Raw records
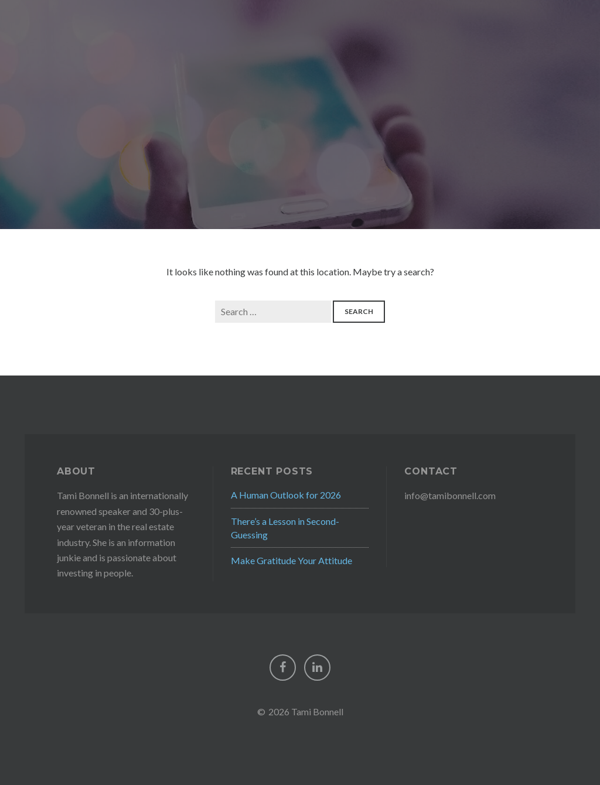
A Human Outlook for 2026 (286, 494)
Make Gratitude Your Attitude (291, 560)
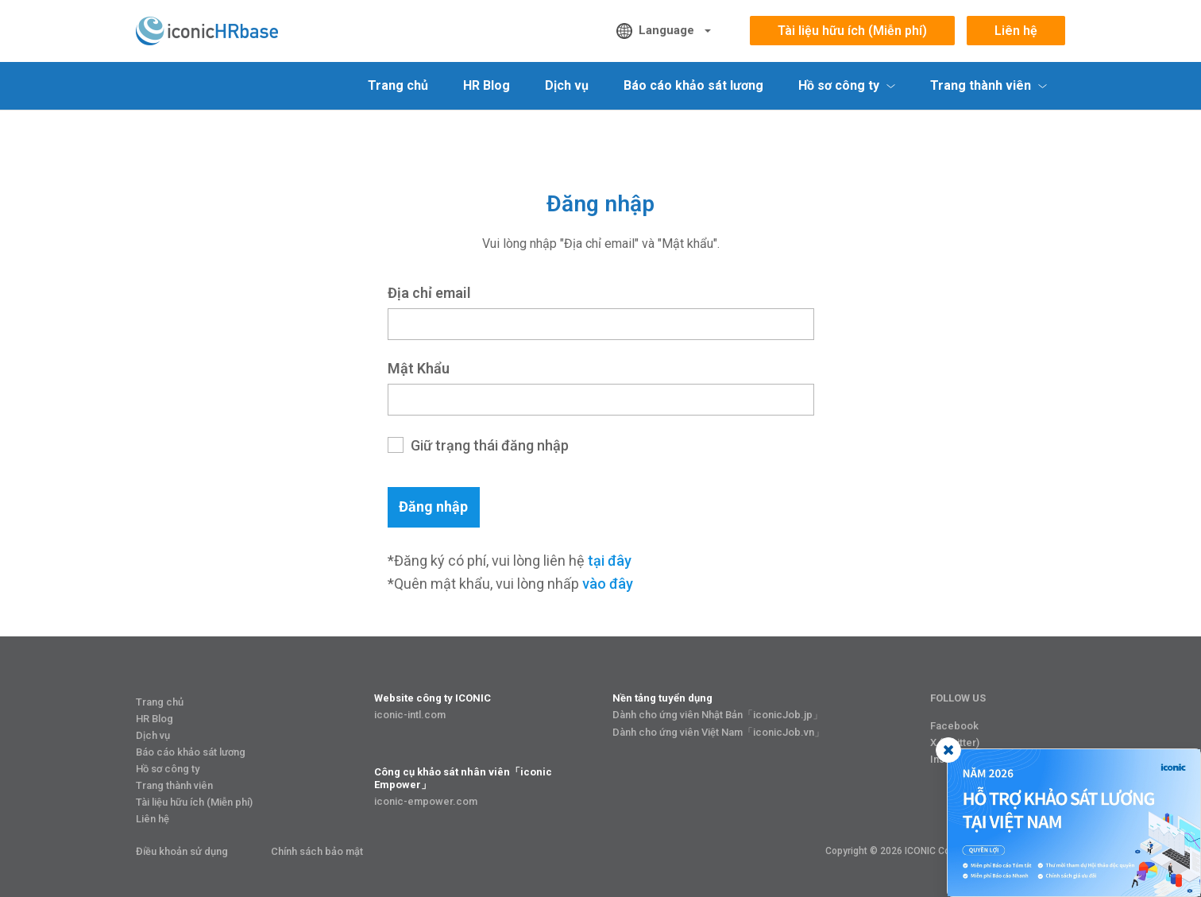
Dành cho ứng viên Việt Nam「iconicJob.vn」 (718, 732)
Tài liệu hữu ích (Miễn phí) (852, 30)
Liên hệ (1015, 30)
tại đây (609, 560)
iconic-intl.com (410, 715)
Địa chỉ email (429, 292)
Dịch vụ (567, 85)
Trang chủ (398, 85)
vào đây (607, 583)
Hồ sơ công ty (167, 769)
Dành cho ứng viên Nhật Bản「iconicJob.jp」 (717, 715)
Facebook (954, 726)
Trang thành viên (174, 785)
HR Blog (486, 85)
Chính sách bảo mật (317, 851)
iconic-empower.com (425, 801)
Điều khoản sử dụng (182, 851)
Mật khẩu (419, 368)
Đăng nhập (433, 506)
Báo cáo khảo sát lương (693, 85)
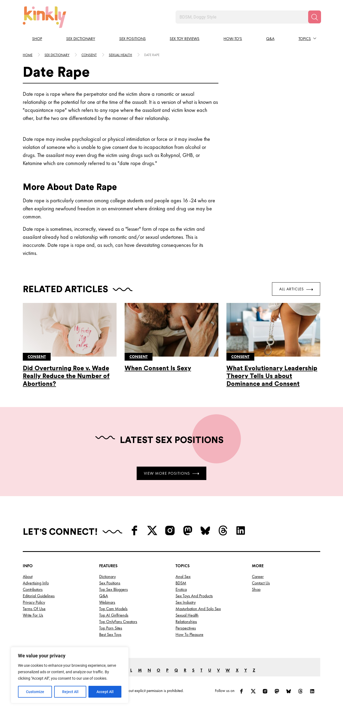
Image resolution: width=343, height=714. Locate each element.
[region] (70, 675)
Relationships (186, 621)
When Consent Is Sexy (158, 368)
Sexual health (120, 55)
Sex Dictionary (80, 38)
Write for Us (33, 615)
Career (258, 576)
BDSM (181, 583)
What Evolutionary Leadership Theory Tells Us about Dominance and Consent (271, 376)
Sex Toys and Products (194, 596)
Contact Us (261, 583)
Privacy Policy (34, 602)
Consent (89, 55)
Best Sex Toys (110, 634)
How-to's (232, 38)
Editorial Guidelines (39, 596)
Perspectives (186, 628)
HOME (27, 55)
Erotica (181, 589)
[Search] (314, 16)
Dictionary (107, 576)
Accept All (105, 692)
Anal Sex (183, 576)
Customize (35, 692)
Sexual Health (187, 615)
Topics (305, 38)
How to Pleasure (189, 634)
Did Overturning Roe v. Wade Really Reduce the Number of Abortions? (66, 376)
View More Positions (171, 473)
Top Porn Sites (110, 628)
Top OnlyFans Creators (118, 621)
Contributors (33, 589)
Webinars (107, 602)
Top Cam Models (113, 609)
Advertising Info (36, 583)
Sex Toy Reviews (184, 38)
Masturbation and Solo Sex (198, 609)
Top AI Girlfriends (113, 615)
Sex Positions (132, 38)
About (27, 576)
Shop (37, 38)
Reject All (70, 692)
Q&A (270, 38)
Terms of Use (34, 609)
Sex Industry (186, 602)
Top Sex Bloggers (113, 589)
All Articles (296, 289)
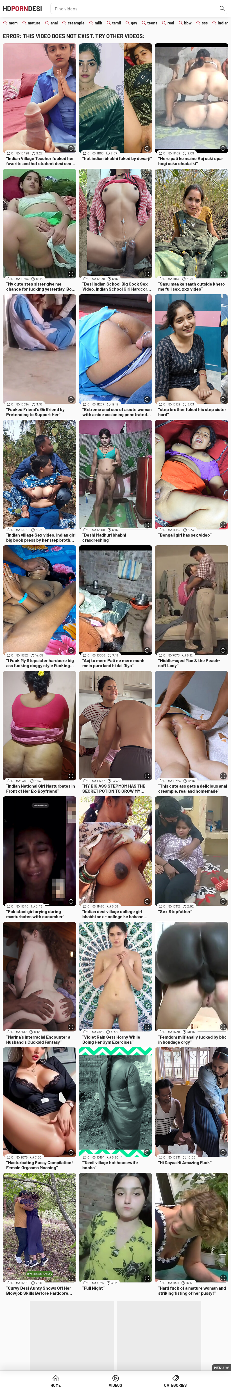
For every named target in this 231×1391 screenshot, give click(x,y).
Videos (115, 1385)
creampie (76, 22)
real (170, 22)
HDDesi (22, 8)
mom (13, 22)
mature (34, 22)
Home (56, 1385)
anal (54, 22)
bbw (188, 22)
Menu (219, 1367)
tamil (116, 22)
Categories (175, 1385)
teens (152, 22)
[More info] (71, 148)
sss (205, 22)
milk (98, 22)
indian (223, 22)
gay (134, 22)
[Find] (222, 8)
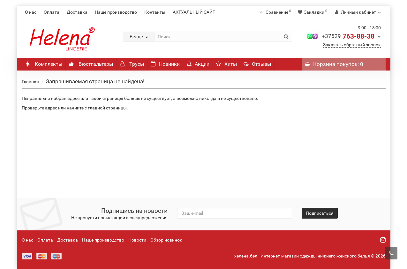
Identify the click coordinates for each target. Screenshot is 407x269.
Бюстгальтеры (91, 64)
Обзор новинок (166, 240)
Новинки (165, 64)
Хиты (226, 64)
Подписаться (320, 213)
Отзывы (257, 64)
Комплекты (43, 64)
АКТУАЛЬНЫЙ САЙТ (194, 12)
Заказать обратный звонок (352, 44)
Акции (197, 64)
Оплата (51, 12)
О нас (30, 12)
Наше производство (116, 12)
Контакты (154, 12)
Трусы (132, 64)
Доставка (77, 12)
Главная (30, 81)
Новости (137, 240)
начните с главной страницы (97, 107)
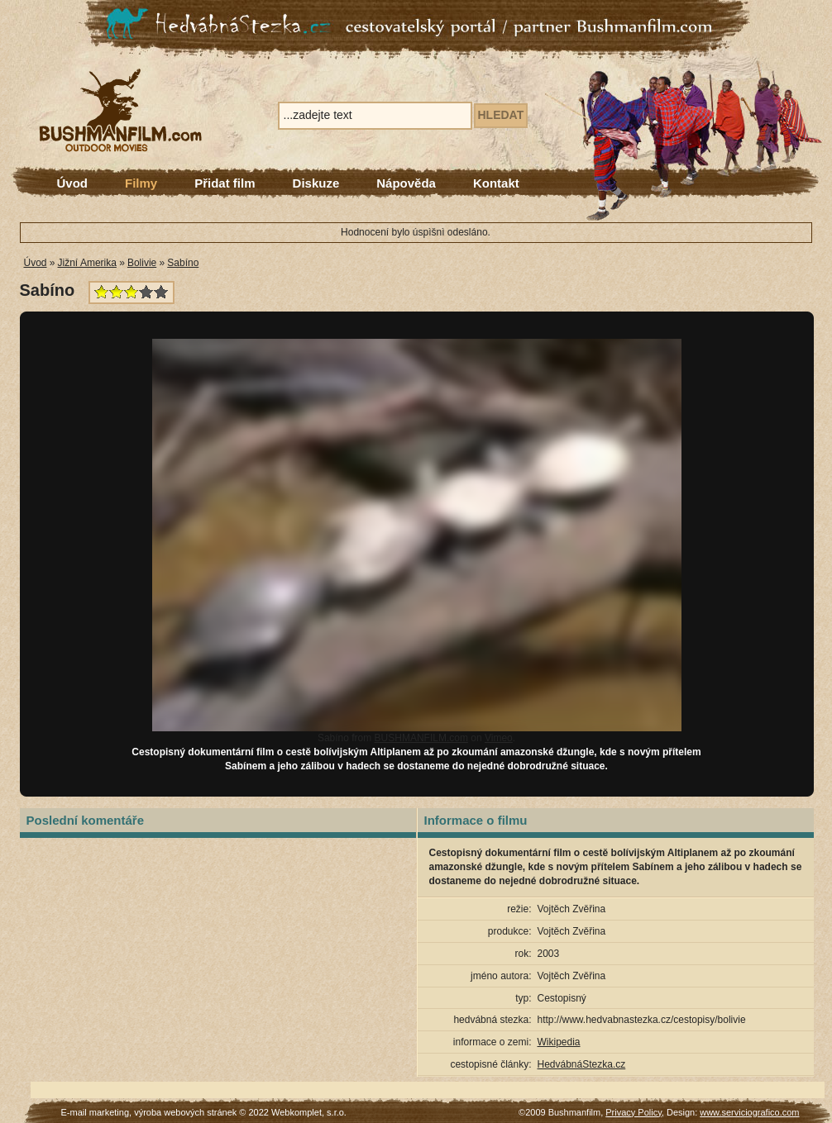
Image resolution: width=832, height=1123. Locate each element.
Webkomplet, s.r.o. (309, 1112)
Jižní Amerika (87, 263)
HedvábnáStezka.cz (582, 1064)
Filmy (141, 183)
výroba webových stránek (185, 1112)
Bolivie (141, 263)
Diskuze (316, 183)
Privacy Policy (633, 1112)
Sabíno (182, 263)
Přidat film (224, 183)
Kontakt (496, 183)
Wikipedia (559, 1042)
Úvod (72, 183)
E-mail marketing (95, 1112)
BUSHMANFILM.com (421, 738)
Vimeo (499, 738)
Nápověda (406, 183)
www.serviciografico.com (749, 1112)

What this task involves
Lay out every line of the items above as a numbered list, skipping any blank lines. Leave the pictures out of your answer.

Output below
1. A Human Outlook for 2026 (286, 494)
2. Make Gratitude Your Attitude (291, 560)
3. Dành cho ứng viên Việt Nam「iconicJob.vn」 (718, 732)
4. Tài liệu hữu ích (Miễn phí) (852, 30)
5. Liên hệ (1015, 30)
6. tại đây (609, 560)
7. iconic-intl.com (410, 715)
8. Địa chỉ email (429, 292)
9. Dịch vụ (567, 85)
10. Trang chủ (398, 85)
11. vào đây (607, 583)
12. Hồ sơ công ty (167, 769)
13. Dành cho ứng viên Nhật Bản「iconicJob.jp」 (717, 715)
14. Facebook (954, 726)
15. Trang thành viên (174, 785)
16. HR Blog (486, 85)
17. Chính sách bảo mật (317, 851)
18. iconic-empower.com (425, 801)
19. Điều khoản sử dụng (182, 851)
20. Mật khẩu (419, 368)
21. Đăng nhập (433, 506)
22. Báo cáo khảo sát lương (693, 85)
23. Image resolution: width=343, height=714. Locate each element.
24. [region] (70, 675)
25. Relationships (186, 621)
26. When Consent Is Sexy (158, 368)
27. Sexual health (120, 55)
28. Sex Dictionary (80, 38)
29. Write for Us (33, 615)
30. Career (258, 576)
31. BDSM (181, 583)
32. What Evolutionary Leadership Theory Tells Us about Dominance and Consent (271, 376)
33. Sex Toys and Products (194, 596)
34. Contact Us (261, 583)
35. Privacy Policy (34, 602)
36. Consent (89, 55)
37. Best Sex Toys (110, 634)
38. How-to's (232, 38)
39. Editorial Guidelines (39, 596)
40. Perspectives (186, 628)
41. HOME (27, 55)
42. Erotica (181, 589)
43. [Search] (314, 16)
44. Dictionary (107, 576)
45. Accept All (105, 692)
46. Anal Sex (183, 576)
47. Customize (35, 692)
48. Sexual Health (187, 615)
49. Topics (305, 38)
50. How to Pleasure (189, 634)
51. Did Overturning Roe v. Wade Really Reduce the Number of Abortions? (66, 376)
52. View More Positions (171, 473)
53. Top Porn Sites (110, 628)
54. Top OnlyFans Creators (118, 621)
55. Contributors (33, 589)
56. Webinars (107, 602)
57. Top Cam Models (113, 609)
58. Advertising Info (36, 583)
59. Sex Toy Reviews (184, 38)
60. Masturbation and Solo Sex (198, 609)
61. Top AI Girlfriends (113, 615)
62. Sex Positions (132, 38)
63. About (27, 576)
64. Shop (37, 38)
65. Reject All (70, 692)
66. Q&A (270, 38)
67. Terms of Use (34, 609)
68. Sex Industry (186, 602)
69. Top Sex Bloggers (113, 589)
70. All Articles (296, 289)
71. For every named target in this 231×1391 screenshot, give click(x,y).
72. Videos (115, 1385)
73. creampie (76, 22)
74. real (170, 22)
75. HDDesi (22, 8)
76. mom (13, 22)
77. mature (34, 22)
78. Home (56, 1385)
79. anal (54, 22)
80. bbw (188, 22)
81. Menu (219, 1367)
82. tamil (116, 22)
83. Categories (175, 1385)
84. teens (152, 22)
85. [More info] (71, 148)
86. sss (205, 22)
87. milk (98, 22)
88. indian (223, 22)
89. gay (134, 22)
90. [Find] (222, 8)
91. Identify the click coordinates for each target. Screenshot is 407x269.
92. Бюстгальтеры (91, 64)
93. Обзор новинок (166, 240)
94. Новинки (165, 64)
95. Хиты (226, 64)
96. Подписаться (320, 213)
97. Отзывы (257, 64)
98. Комплекты (43, 64)
99. АКТУАЛЬНЫЙ САЙТ (194, 12)
100. Заказать обратный звонок (352, 44)
101. Акции (197, 64)
102. Оплата (51, 12)
103. О нас (30, 12)
104. Наше производство (116, 12)
105. Контакты (154, 12)
106. Трусы (132, 64)
107. Доставка (77, 12)
108. Главная (30, 81)
109. Новости (137, 240)
110. начните с главной страницы (97, 107)
111. Image resolution: width=832, height=1123. Locate each element.
112. Webkomplet, s.r.o. (309, 1112)
113. Jižní Amerika (87, 263)
114. HedvábnáStezka.cz (582, 1064)
115. Filmy (141, 183)
116. výroba webových stránek (185, 1112)
117. Bolivie (141, 263)
118. Diskuze (316, 183)
119. Privacy Policy (633, 1112)
120. Sabíno (182, 263)
121. Přidat film (224, 183)
122. Kontakt (496, 183)
123. Wikipedia (559, 1042)
124. Úvod (72, 183)
125. E-mail marketing (95, 1112)
126. BUSHMANFILM.com (421, 738)
127. Vimeo (499, 738)
128. Nápověda (406, 183)
129. www.serviciografico.com (749, 1112)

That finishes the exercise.